== Texto da página ==
========================
O menino Jesus não era “feito de luz”. Ele tinha um corpo humano como o nosso, feito de carne e sangue. Ele nasceu de Maria Virgem.

Nosso Senhor tinha duas naturezas, divina e humana, e uma só Pessoa, a do Filho, segunda Pessoa da Santíssima Trindade.

Porque o Verbo de Deus se fez carne, ele nasceu e sofreu por nós e morreu na Cruz. Ele não era feito de luz, e na gruta sentia frio, no corpo e no coração. Sentia também a frieza dos homens.

“Quaerens me sedisti lassus

redimiste crucem passus

Tantus labor non sit cassus”.

Buscando por mim, cansado, tristemente à beira do poço. Era meio dia, a estrada fora longa sob o sol escaldante. Sedento, à beira do poço, o Verbo de Deus tinha sede e pediu de beber à samaritana… Ele não era feito de luz, e tinha sede.

E no horto teve medo e suou sangue porque não era feito de luz, mas de carne.

E no tribunal de Anás, seu rosto de carne foi esbofeteado e no pretório foi chicoteado. Ele não era feito de luz e as chibatadas ardiam em sua carne adorável. E foi corada de espinhos aquela cabeça de Deus-homem. E ele foi crucificado de fato. E os cravos traspassaram suas mãos e seus pés e Ele podia contar todos os seus ossos porque não eram feitos de luz.

E de seu coração traspassado saíram sangue e água e não luz.
========================
== Material fornecido ==
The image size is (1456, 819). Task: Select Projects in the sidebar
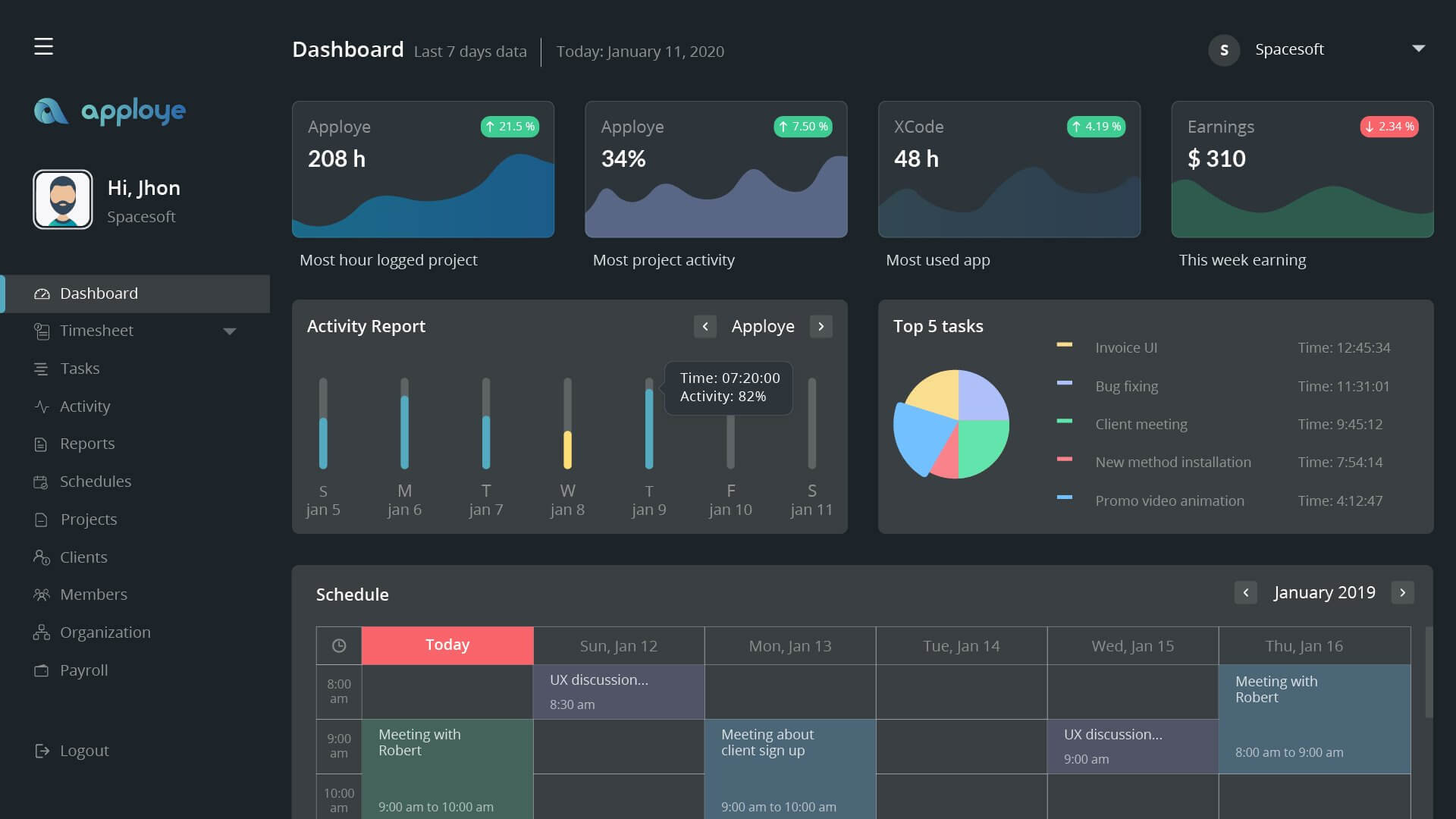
========================
== Instruções de trabalho ==
1 - As afirmações a seguir estão de acordo com o texto sobre a natureza humana de Jesus? Responda sim ou não a cada uma e cite as palavras do texto que decidem. (a) Jesus nasceu de Maria Virgem. (b) Jesus pediu de beber a Anás. (c) Do coração traspassado de Jesus saiu luz.
2 - Como você levaria adiante o texto sobre a natureza humana de Jesus, a partir da última frase apresentada?

== Resultados das tarefas ==
1 -
(a) Sim: "Ele nasceu de Maria Virgem."
(b) Não: "pediu de beber à samaritana"
(c) Não: "saíram sangue e água e não luz."

2 -
E porque Ele não era feito de luz os judeus puderam ver seu corpo qual maldito pendente do madeiro: Videbunt in quem transfixerunt.

Dir-se-nos-á que a pobre canção que analisamos não nega tudo isso.

Não nega, diretamente. Mas ao dizer falsamente – por busca de falsa poesia – que o Menino Jesus era feito de luz, põe na cabeça dos fiéis uma falsa ideia que facilmente desabrochará em heresia explícita.

E caso se busque fazer poesia, que falta de grandeza e que falta de compreensão ao contemplar o presépio o Menino Deus, inerme em sua fraqueza infantil e que, contudo, era onipotente e movia as estrelas e os corações.

Jacet in presepio et in coelis regnat. Jazia num presépio aquele que reina nos céus.

Quando na Missa se exorta “sursum corda”, deve-se entender que nossos corações devem estar sempre elevados para o alto, e não ficarem apegados ao que é baixo.

E o romantismo é um apego a sentimentos sem grandeza.

***

Foram canções como essas – e, sobretudo, o espírito que as ditou – que prepararam o triunfo do Vaticano II, porque tiraram das almas o amor da Sabedoria e da Verdade.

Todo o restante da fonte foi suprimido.